このお話しに登場する人物紹介
・ | 船頭 | (身長2mの豪傑巨漢船頭、カジキやらせたら世界一!) |
・ | ディーン | (デッキハンド、SWFの専門家、過去に世界記録あり) |
・ | ブレンデン | (デッキハンド、やはりSWFはすごい。とても気のいいやつ) |
・ | アメリカ人 | (ボートをチャーターした釣り師、でも今回はただの脇役) |
アメリカのフライマンが客として乗った3月のベタ凪のある日、90KG位のマカがティーザーを追い始め手前に寄せてフライ(6KGティペット)を投げたらめでたく喰ったそうです。瞬間全員、何度目かの<世界記録>の4文字が目の前にぶら下がりディーンはすぐにギャフを握ったそうです。
マカはというとその後ボート後方下45度に10m程走り、何故かストップ。全員はマカが頭を右左にシェイクしていたのを見たそうです。ここまではみんな一応冷静。
そして、誰もが予想していた通り一気に浮上そしてジャンプ------のはずがそこはあの世界に名だたるスーパー船頭です。すでにボートは移動してマカの頭上にあり、また、すでに頭のテンパッてるディーンはギャフを持ってあの4文字を待ってます。
マカはやはり悲しいかな生来持って生まれた習性通りジャンプ!!
そこを待ってましたとばかりディーンのギャフがとぶっ!! そしてかかる〜っ!!
しかし、いくら巨体(体重100Kg)のディーンとはいえ90kgのマカも負けてはいません。ここは死ぬか生きるかの瀬戸際。最後の力を振り絞り再度"緊急浮上"ジャンプ!!
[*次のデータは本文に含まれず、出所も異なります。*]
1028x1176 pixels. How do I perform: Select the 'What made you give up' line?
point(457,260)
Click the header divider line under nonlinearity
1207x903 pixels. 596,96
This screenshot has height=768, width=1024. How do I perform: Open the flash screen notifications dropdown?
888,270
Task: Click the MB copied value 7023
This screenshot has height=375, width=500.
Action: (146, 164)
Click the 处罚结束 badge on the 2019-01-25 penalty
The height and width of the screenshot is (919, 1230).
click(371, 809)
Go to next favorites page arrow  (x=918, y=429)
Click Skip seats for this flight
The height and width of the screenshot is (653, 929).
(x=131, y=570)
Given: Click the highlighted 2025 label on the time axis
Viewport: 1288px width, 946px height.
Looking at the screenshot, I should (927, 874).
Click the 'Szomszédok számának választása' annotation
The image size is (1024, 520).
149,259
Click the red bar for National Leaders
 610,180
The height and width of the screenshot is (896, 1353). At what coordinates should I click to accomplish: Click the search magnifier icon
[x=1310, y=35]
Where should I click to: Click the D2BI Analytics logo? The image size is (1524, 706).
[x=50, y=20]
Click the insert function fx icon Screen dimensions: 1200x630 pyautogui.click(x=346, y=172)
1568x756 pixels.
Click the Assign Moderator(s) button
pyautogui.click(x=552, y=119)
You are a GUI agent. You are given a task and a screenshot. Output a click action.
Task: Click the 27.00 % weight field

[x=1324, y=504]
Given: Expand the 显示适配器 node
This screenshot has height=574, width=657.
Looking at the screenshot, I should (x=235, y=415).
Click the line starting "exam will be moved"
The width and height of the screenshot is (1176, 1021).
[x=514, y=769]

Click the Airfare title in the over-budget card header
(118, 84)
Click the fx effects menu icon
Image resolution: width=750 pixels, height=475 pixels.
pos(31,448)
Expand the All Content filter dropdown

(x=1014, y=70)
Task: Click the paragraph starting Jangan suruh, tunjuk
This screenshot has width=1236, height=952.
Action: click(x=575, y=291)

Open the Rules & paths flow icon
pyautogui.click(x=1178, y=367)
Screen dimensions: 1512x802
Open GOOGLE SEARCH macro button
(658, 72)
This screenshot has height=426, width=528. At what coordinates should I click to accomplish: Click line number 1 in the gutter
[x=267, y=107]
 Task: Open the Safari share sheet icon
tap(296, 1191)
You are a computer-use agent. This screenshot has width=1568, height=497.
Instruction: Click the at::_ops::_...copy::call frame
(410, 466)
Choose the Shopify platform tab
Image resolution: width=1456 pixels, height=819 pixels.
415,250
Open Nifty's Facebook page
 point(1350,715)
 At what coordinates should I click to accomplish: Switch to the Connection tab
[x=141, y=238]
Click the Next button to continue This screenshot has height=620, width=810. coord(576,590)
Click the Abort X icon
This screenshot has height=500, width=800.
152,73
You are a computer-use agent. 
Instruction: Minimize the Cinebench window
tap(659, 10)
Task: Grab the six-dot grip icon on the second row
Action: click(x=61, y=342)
生涯最後になるであろう10点ジャンプは華麗さ極まり高さもバッチリ〜ッ。しっしかし、マカの着水と同時にあろうことかなんとディーンもボート外着水!!
そしてマカは水面を全速力!!
ディーンの巨体は水面にて滑走状態に入り、水上スキーのごとく、はたまた全開のジョーズに引っ張られている巨大浮きのごとく高速水泳。その間、50m!! 6kgティペットのドラグパワーなんかどこえやらだ。
ただでさえギャフで重い荷を背負わされているうえにディーンを引っ張るマカは我に返り作戦変更そしてなんと、潜行開始だあ。
ベタ凪の静かな海面をボートのディーゼルエンジンのアイドリングの静かな音だけが残り、ディーンの消えた水面1点のみを唖然と見つめる船頭、ブレンデン、そして釣り師。
待つこと数秒。この時間がまた長い。
そして、切れたロープから解き放たれた巨大浮き、いやディーンだ!! 今度はディーンの緊急浮上だ!!
冷えたビールの一口目の後のように、久しぶりの新鮮な空気を味わうかのようなディーンの深呼吸の音が数回海面に響き渡る。しかし、なんと手ぶらだ。
マカとギャフは水中深く、フライラインは力なく水面を漂う。
ボートがバックしてすぐにディーンを拾う。
豪快に高笑いする船頭、マカを逃がしたことをからかうブレンデン、世界記録級を逃がして悔しがるディーン。
しかし、ただ一人まだ唖然としている釣り師は-----
" こいつらいったいどういう奴らだ! アホか!? " -------といったとか言わないとか。
以上、友人のポートスティーブンスにいるブレンデンからの楽しいレポートでした。